Mocz w czasach antycznych był cennym towarem i wiele osób zbierało go, a następnie dostarczało za opłatą zakładom foluszniczym, które wykorzystywały go do wybielania materiału i usuwania plam. W związku z tą praktyką i chęcią dostarczenia do państwowego skarbca dodatkowych środków, w 74 roku n.e., cesarz Wespazjan wprowadził podatek od moczu (urinae vectigal).
Jego syn Tytus skrytykował nowe prawo, na co Wespazjan:
[…] przyłożył mu do nosa pieniądze ściągnięte jako pierwsza rata, zapytując, „czy nie razi go zapach?” Na jego odpowiedź przeczącą rzekł: „A przecież to z uryny”.
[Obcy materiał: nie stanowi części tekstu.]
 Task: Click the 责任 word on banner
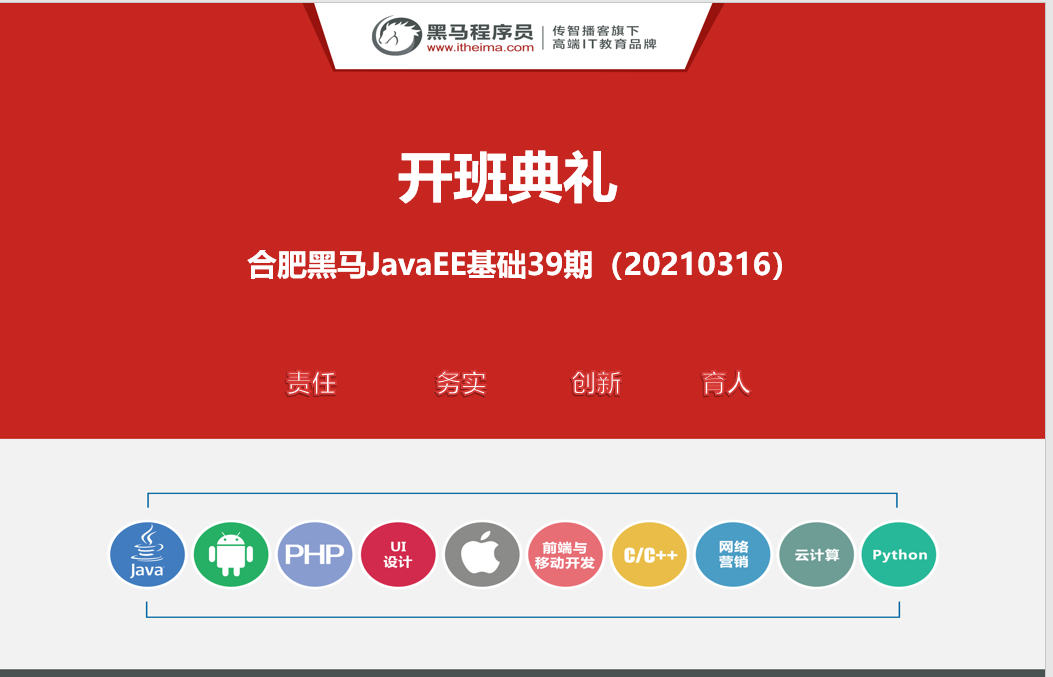(311, 384)
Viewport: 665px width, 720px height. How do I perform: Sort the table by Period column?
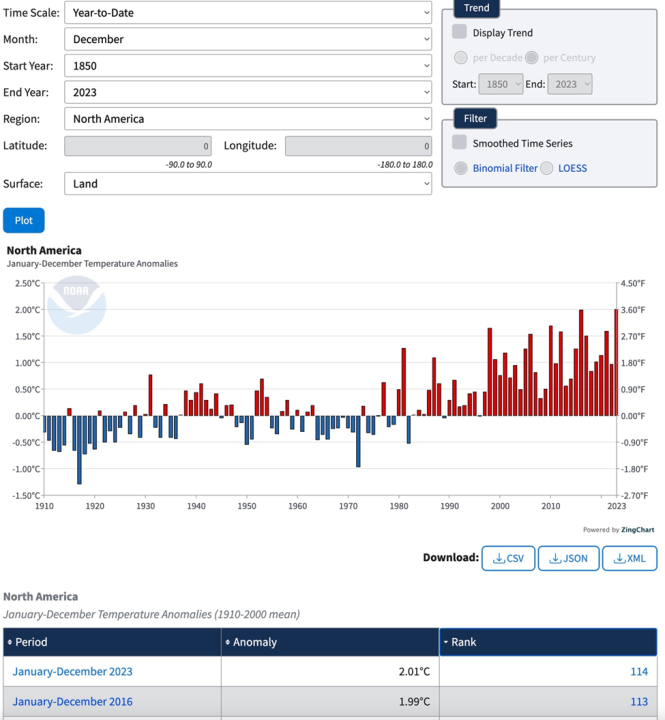click(x=112, y=642)
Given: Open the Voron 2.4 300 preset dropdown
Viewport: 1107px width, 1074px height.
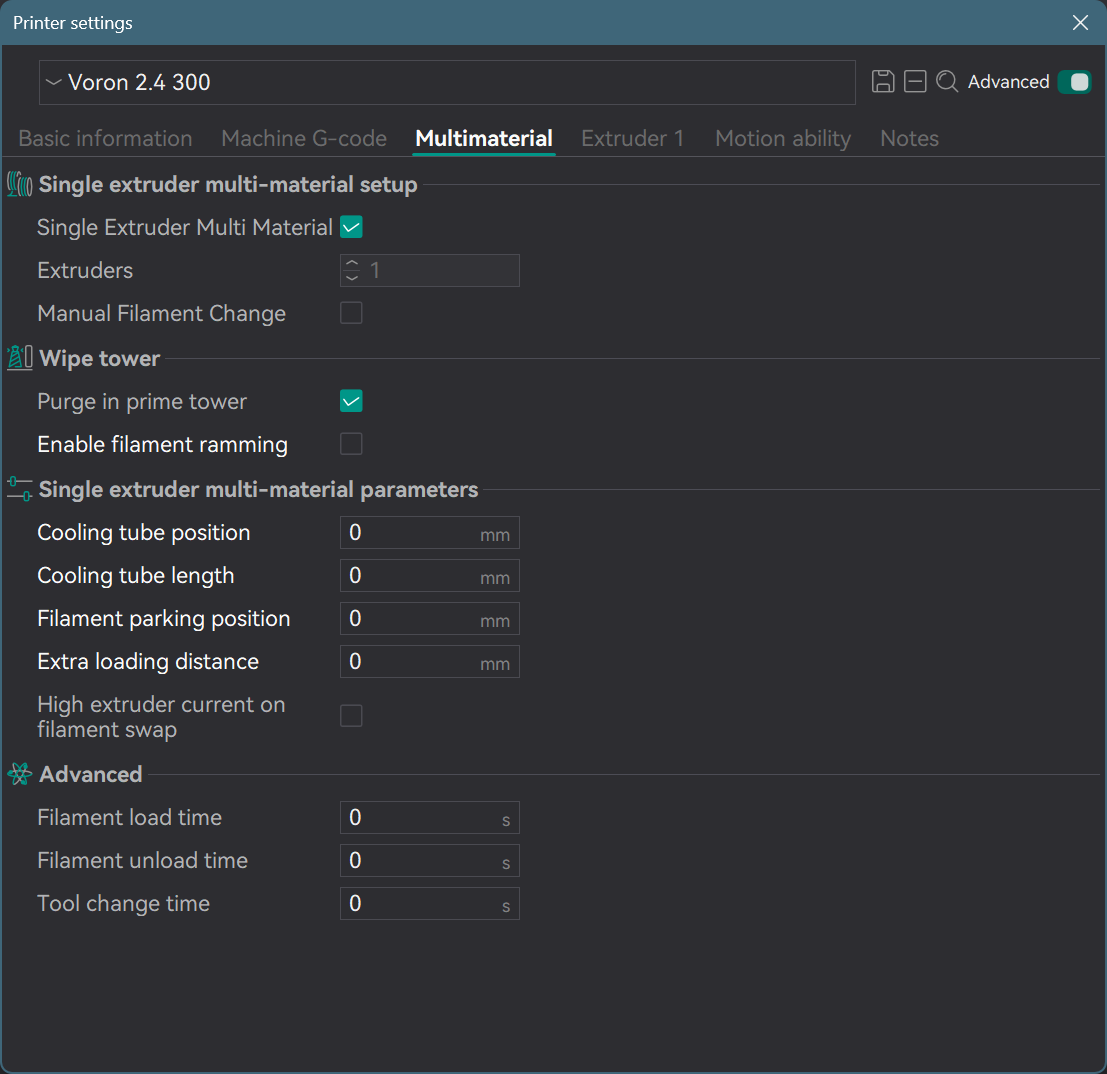Looking at the screenshot, I should pyautogui.click(x=447, y=83).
– Swetoniusz, Wespazjan, 23
Po śmierci Wespazjana, Tytus wycofał podatek.
Co ciekawe, do historii przeszły słowa: Pecunia non olet, czyli „Pieniądz nie śmierdzi” – słowa które Wespazjan miał użyć, jako reakcję na krytykę swojego syna. Nie znajdujemy ich potwierdzenia w źródłach antycznych i z pewnością stały się po prostu sformułowaniem, mającym podkreślać, że pieniądze można zarobić na każdym biznesie.